Mentre due poliziotti girano per il mio minuscolo appartamento, il commissario continua a guardarmi e a sorridermi. Rigira tra le labbra una sigaretta spenta da poco.
Quando hanno finito di perquisire, lui, che per tutto il tempo è rimasto in silenzio, con le mani nelle tasche del cappotto grigio, mi chiede se sono “forestiero”.
“Abito qui da poco… Però sono napoletano. Ho vissuto gli ultimi quindici anni a Pescara…”
“E perché è ritornato, signor Michetti?”
“Mi sono separato…”
“Ah.”
“Sì, ma… di comune accordo…”
“Lei la tradiva?”
“Mia moglie?”
“No, dico lei, lei!”
“Ah.

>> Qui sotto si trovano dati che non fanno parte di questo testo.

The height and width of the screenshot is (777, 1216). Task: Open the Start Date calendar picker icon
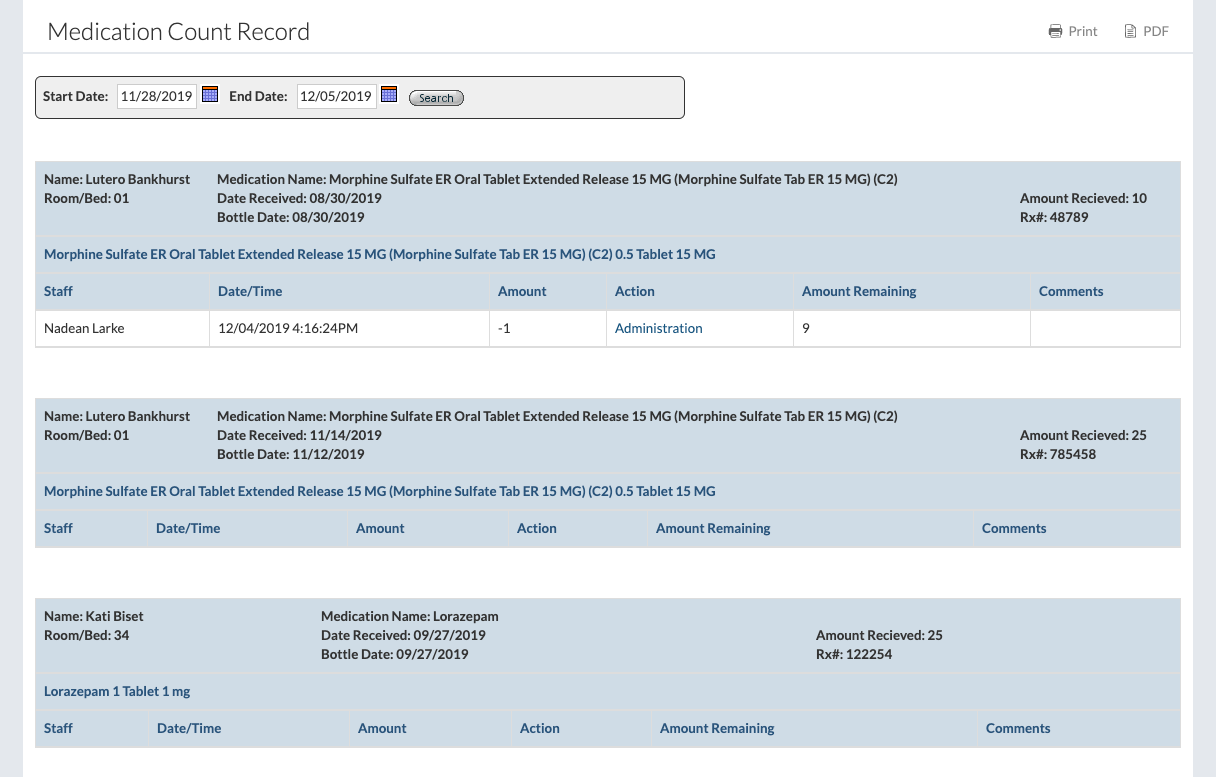point(210,94)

No. Per niente. Non eravamo d’accordo su di un punto: lei voleva dei figli, io no.”
“Se n’è andato solo per questo?”
“No. Lei… ha iniziato a frequentare altre persone.”
“Capisco.”
Faccio un sorrisetto ebete. Cos’avrà capito questo tizio, questo ispettore, questo poliziotto che, invece di aiutarmi, cerca di ficcare il naso negli affari miei?
“E la casa?”
“Era dei miei nonni.”
“Ah, quei due erano suoi nonni.”
“Sì… da parte di madre. Perché?”
“Lo sa che vendevano sigarette di contrabbando?”
“Ah” faccio io. “No, non lo sapevo.” È vero: non lo sapevo. Che figura di merda! I miei nonni erano contrabbandieri! Ecco perché mio padre non li sopportava e non ci andava d’accordo!

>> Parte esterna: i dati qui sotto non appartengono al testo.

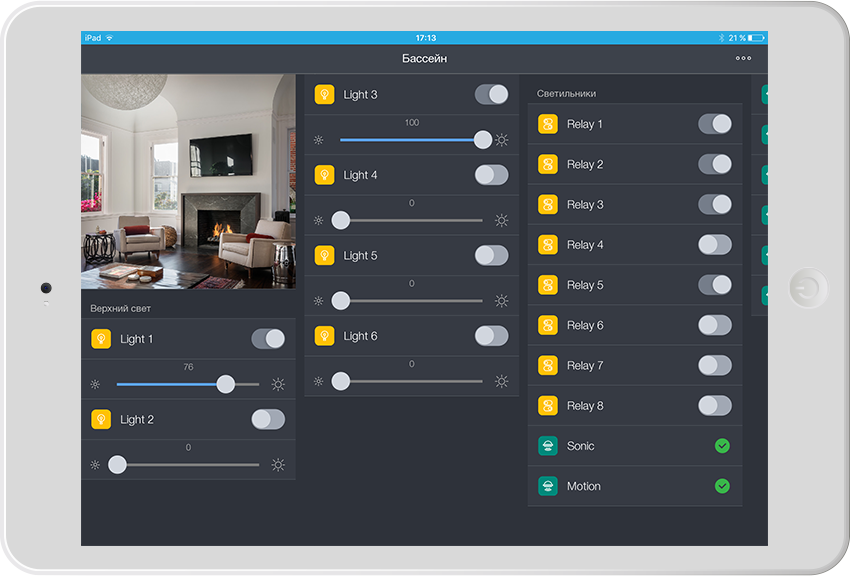Toggle the Light 1 switch
The height and width of the screenshot is (576, 850).
tap(268, 339)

“Non mi piace la sua famiglia, glielo dico francamente.”
“Ma io faccio l’insegnante…”
“Dove insegna?”
“Alla Giovanni Verga.”
“Cos’è? Un liceo?”
“No. È una scuola elementare.”
“Ma allora lei è un maestro!”
Sì, e allora? Questo mi sta sulle scatole e, se penso che dovrebbe difendermi, mi viene la pelle d’oca. Comunque cerco di essere educato: “Sono un maestro, ma sono laureato…”
“In cosa è laureato?”
Cavolo, non me ne fa passare una! Comunque dico: “In Lettere.”
Questa volta è lui a fare un sorrisetto.
“Signor Michetti, a casa sua non c’è nulla. Avrà sognato qualcosa… Avrà avuto un incubo. Oppure sono i rumori di una vecchia casa… da quanto tempo è qui, a Napoli?”
“Da quattro mesi.”
“Ecco, vede, troppo poco tempo. Questa è una città… vecchia, molto vecchia. Ci vuole tempo per capirla. Torni a dormire e cerchi di stare calmo. Il quartiere è infuocato. Ci sono troppe cose da tenere sotto controllo. Il male si annida dappertutto. Lei è una brava persona, ne sono convinto, ma, talvolta, anche le brave persone danno da fare… Torni a dormire. Non si inquieti più!”

Prima di uscire il commissario mi guarda per un’ultima volta. Mi lancia un sorrisetto d’intesa, forse ironico. Allora mi rimetto a letto, ma vestito, completamente vestito.